Historical Fiction: The Last Van Gogh, by Alyson Richmond

3.0 out of 5 stars Giving and taking

Marguerite is 21 when Vincent Van Gogh arrives at her father’s door for medical/psychological treatment. Dr. Gachet practices from his home, so Marguerite has ample opportunity to interact with the artist. She is drawn to Vincent, who is enormously talented but emotionally fragile, and in a very short time, they fall in love, in spite of the disapproval of her father and brother. Their romance is the pivot around which this novel revolves.

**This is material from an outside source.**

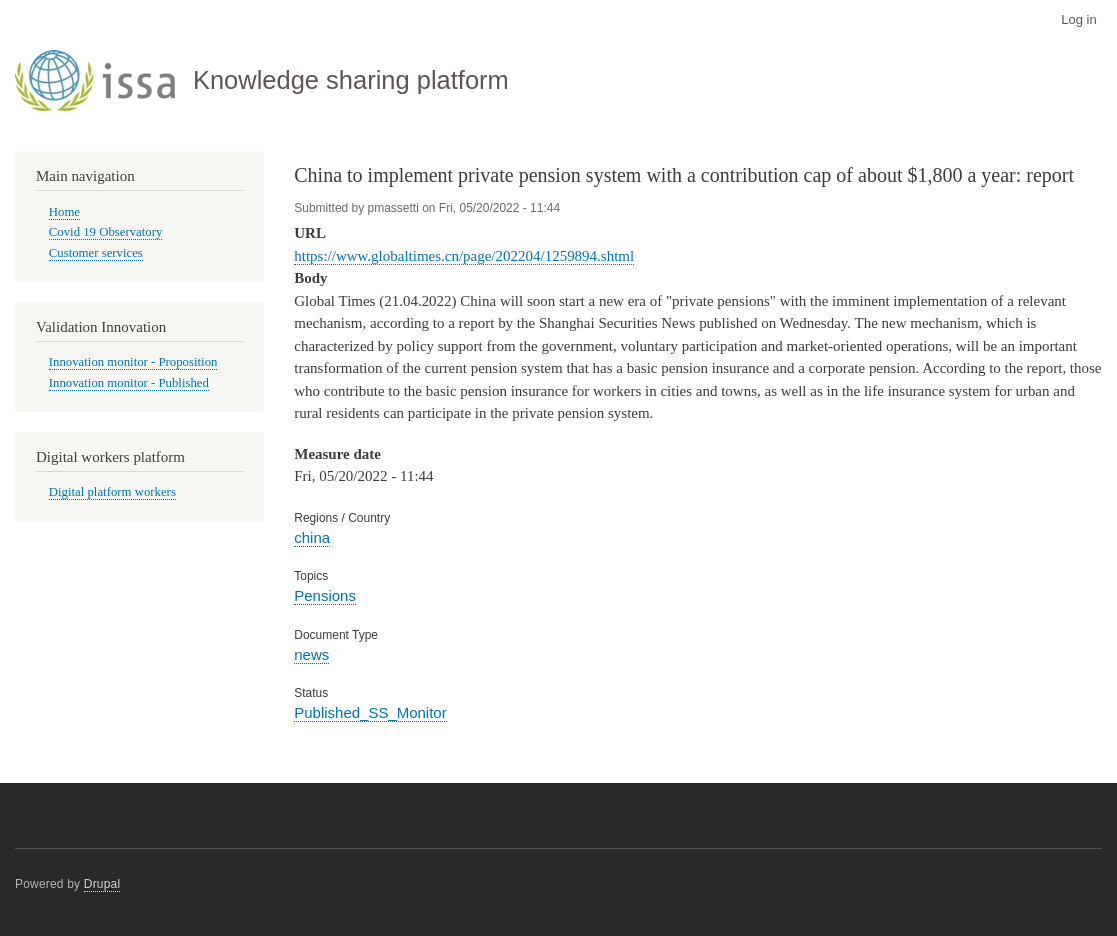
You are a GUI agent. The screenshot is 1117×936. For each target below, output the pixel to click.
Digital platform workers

What works best in this story is the depiction of the plight of women around the turn of the twentieth century. Dr. Gachet, as portrayed here, is an incredibly selfish man with questionable personal and professional ethics. The life of Marguerite, as well as those of her father’s mistress and illegitimate daughter, are under his absolute control, which he wields with chilling disregard for their own preferences or ambitions. He cultivates artists as patients because it gives him access to their paintings, which he covets and accepts as payment. He makes liberal use of homemade herbal tinctures with limited understanding their pharmacology.

What does not work particularly well is the author’s characterization of Vincent, who in this book serves as the catalyst for Marguerite’s story and not as a fully developed protagonist. His tragic struggle with depression is described rather than shown, and he comes across as more ghostly than vibrant in the scenes in which he is physically present.

The Last Van Gogh is a bittersweet love story, but those wishing to know more about the artist will find little of value here.


7 thoughts on “Historical Fiction: The Last Van Gogh, by Alyson Richmond

  1. Sounds to me like something made up from someones imagination and only to be read using that pretexts,… all the while with the van Gogh expertise we are faced with today, who knows for sure, maybe this book will be excepted as the gospel.

    • katknit says:

      The Gachet family and their 2 month connection with Van Gogh were real. The author wrote a novel around that phase of his life

      • No, I haven’t read this book yet, only this article. I’m fully aware of this time period from VvG’s life and his association with the Gachet’s. I do know and believe it was said that he did have a supposed romantic relationship going on with Marguerite, and the good Doctor as flighty as he was,… as Vincent himself had said,… would not allow this relationship to broaden or continue, even though at the time it was just in friendship. Vincent left their house for the boarding house on good terms, but at the same time was still was upset with the doctor and his son for their accusations about their friendship.

  2. vanrijngo says:

    I know I’m getting off the subject a little, but you take Vincent’s lasts paintings,… oil on paper, like the one I own and the one very similar to it, of the “Two Women Crossing the Fields” oil on paper while being glued down on canvas,…. and then you begin to understand a little of what Vincent was going through the last month of his life.

    You combine these paintings with his last few letters written to his brother Theo, including the one found in his vest pocket, these stories they tell us is like no other, ones that any artist has ever attempted to tell the art world at large.